## Definition
A **diffusion model** generates data by reversing a gradual noising process. Train it to remove a little noise at a time from a noisy version of real data; at inference, start from pure noise and iteratively denoise to produce a new sample. The dominant architecture for image and increasingly video generation.
## The Two Processes
### Forward (noising)
Take a real sample $x_0$ and progressively add Gaussian noise:
$
x_t = \sqrt{\bar\alpha_t}\, x_0 + \sqrt{1 - \bar\alpha_t}\, \epsilon, \quad \epsilon \sim \mathcal{N}(0, I)
$
After enough steps $T$, $x_T$ is essentially pure noise.
### Reverse (denoising)
Train a neural network — typically a U-Net or Diffusion Transformer (DiT) — to predict the noise (or the clean sample) at each step.
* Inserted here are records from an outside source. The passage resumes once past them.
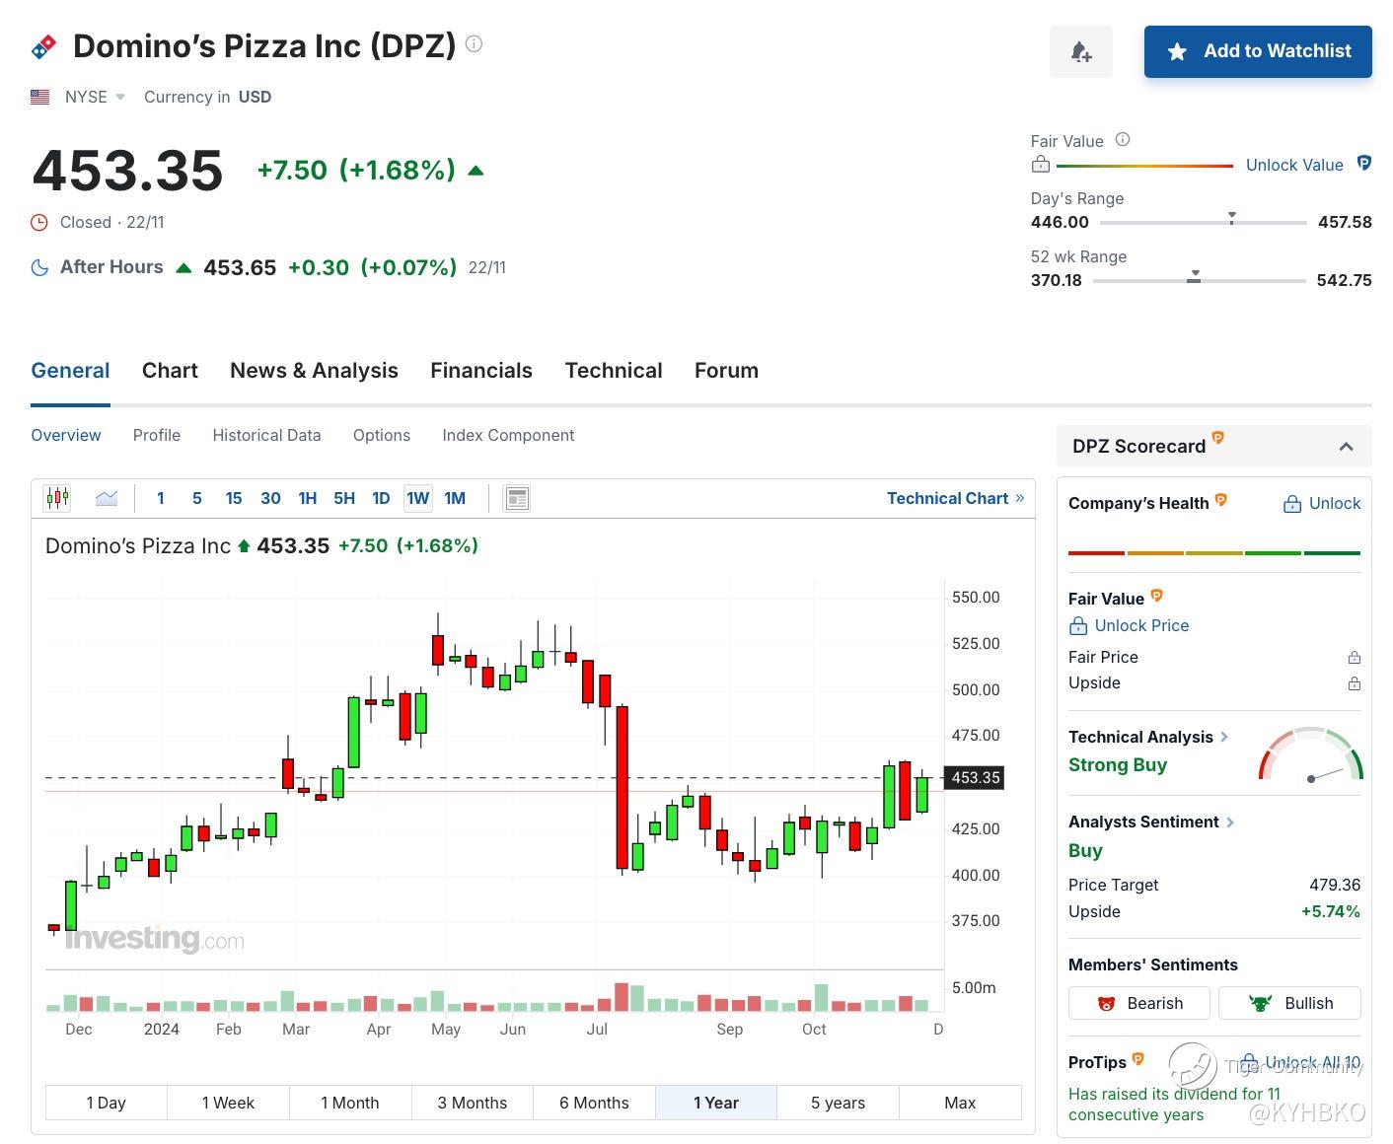Click info icon beside company name
1393x1144 pixels.
[474, 44]
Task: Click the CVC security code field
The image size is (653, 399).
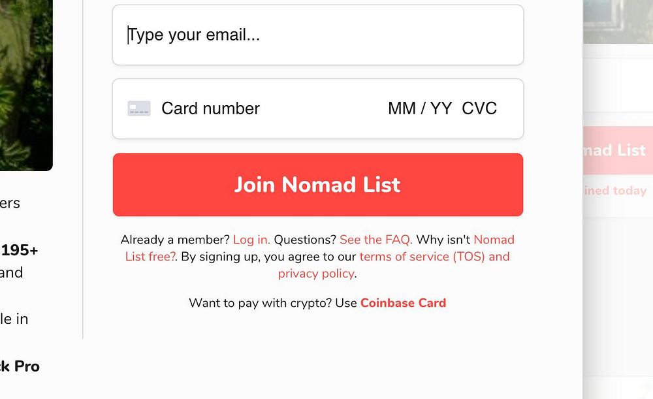Action: [479, 108]
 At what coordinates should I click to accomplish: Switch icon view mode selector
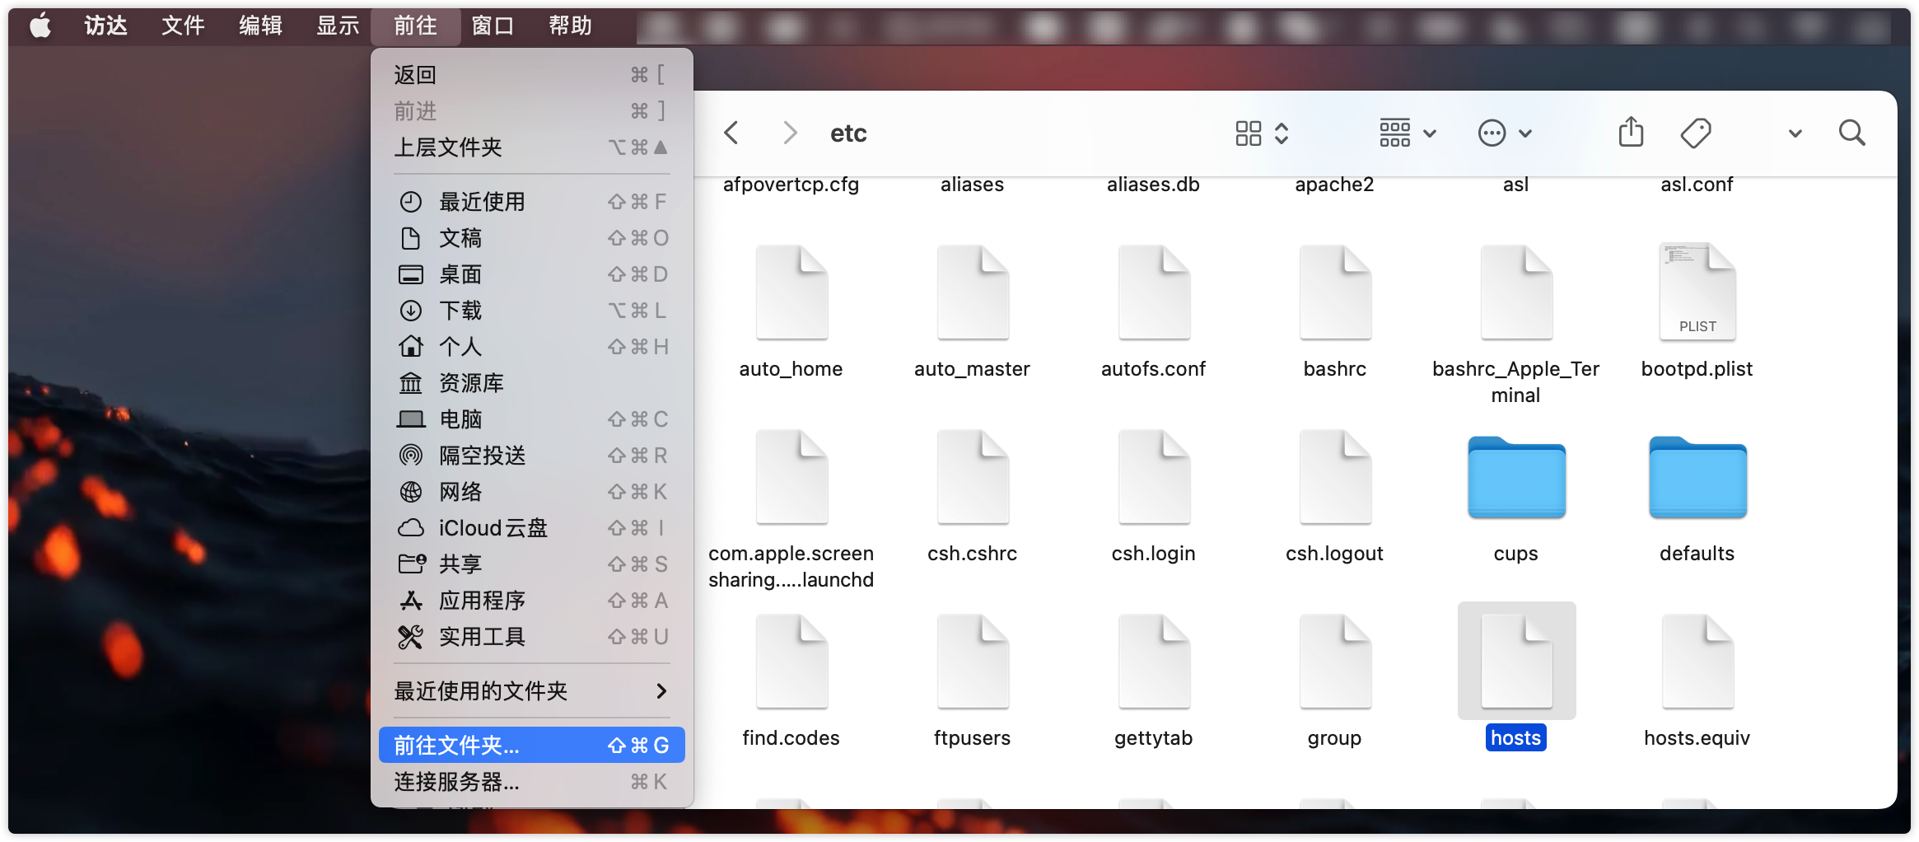(1261, 133)
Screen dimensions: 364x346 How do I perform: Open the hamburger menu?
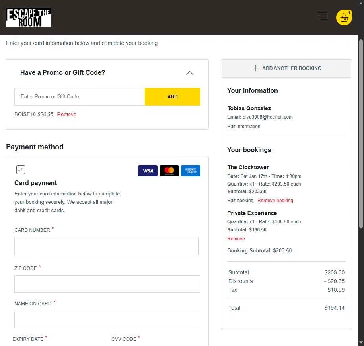coord(322,16)
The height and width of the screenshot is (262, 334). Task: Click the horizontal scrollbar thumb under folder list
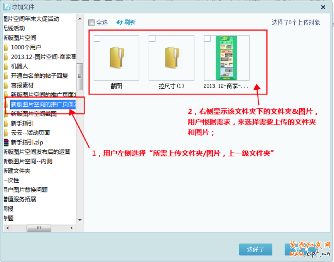(39, 228)
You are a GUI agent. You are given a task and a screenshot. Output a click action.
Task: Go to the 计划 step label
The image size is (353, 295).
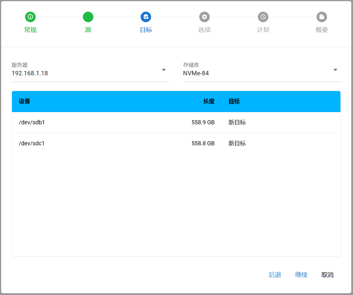pyautogui.click(x=263, y=30)
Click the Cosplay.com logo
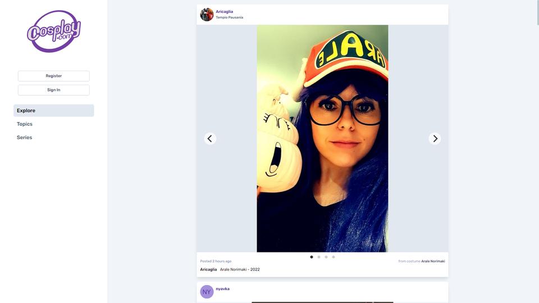This screenshot has height=303, width=539. pos(54,31)
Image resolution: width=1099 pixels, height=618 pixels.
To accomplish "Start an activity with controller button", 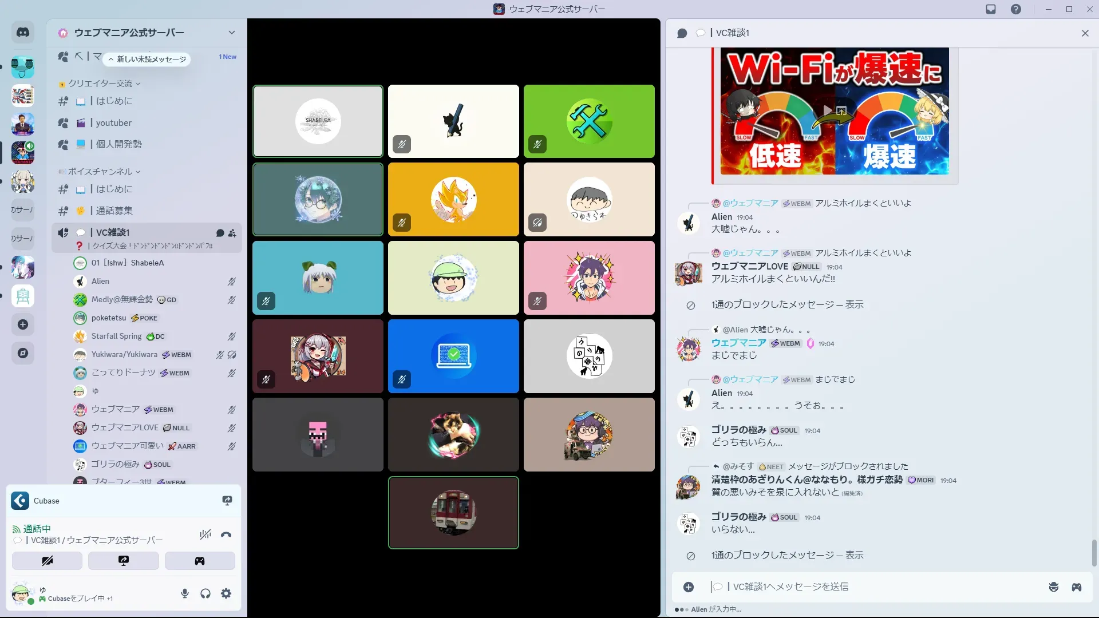I will pos(199,561).
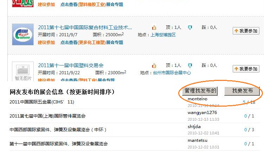Viewport: 264px width, 152px height.
Task: Click thumbs-down icon for 中国塑料交易会
Action: click(190, 65)
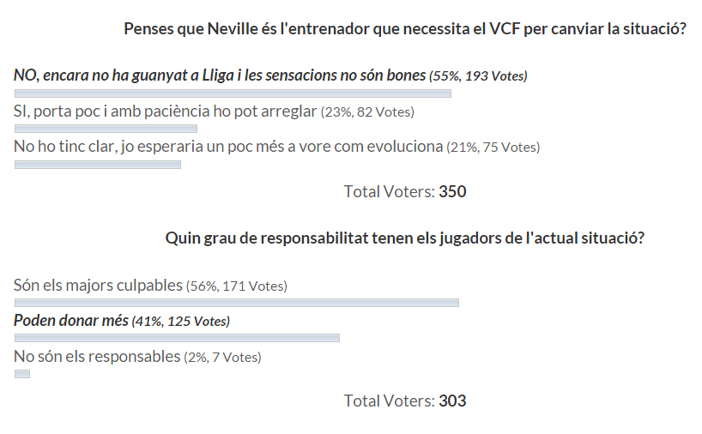Select 'No són els responsables' answer
Viewport: 702px width, 434px height.
(97, 356)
At inference, run the reverse process from $x_T \sim \mathcal{N}(0, I)$ back to $x_0$.
## Why It Replaced GANs
- **Stable training.** No adversarial dynamics; no mode collapse.
- **High diversity.** Covers the full data distribution rather than memorising modes.
- **High fidelity at scale.** Matches and exceeds GAN quality on most benchmarks.
- **Conditioning is easy.** Text-conditioned generation (Stable Diffusion, DALL-E, Imagen) plugs cleanly into the framework.
## Latent Diffusion
Rather than diffusing in pixel space, train a VAE to compress images into a small latent, then diffuse in latent space. This is what made high-resolution image generation tractable — Stable Diffusion uses this approach, and most modern image models followed.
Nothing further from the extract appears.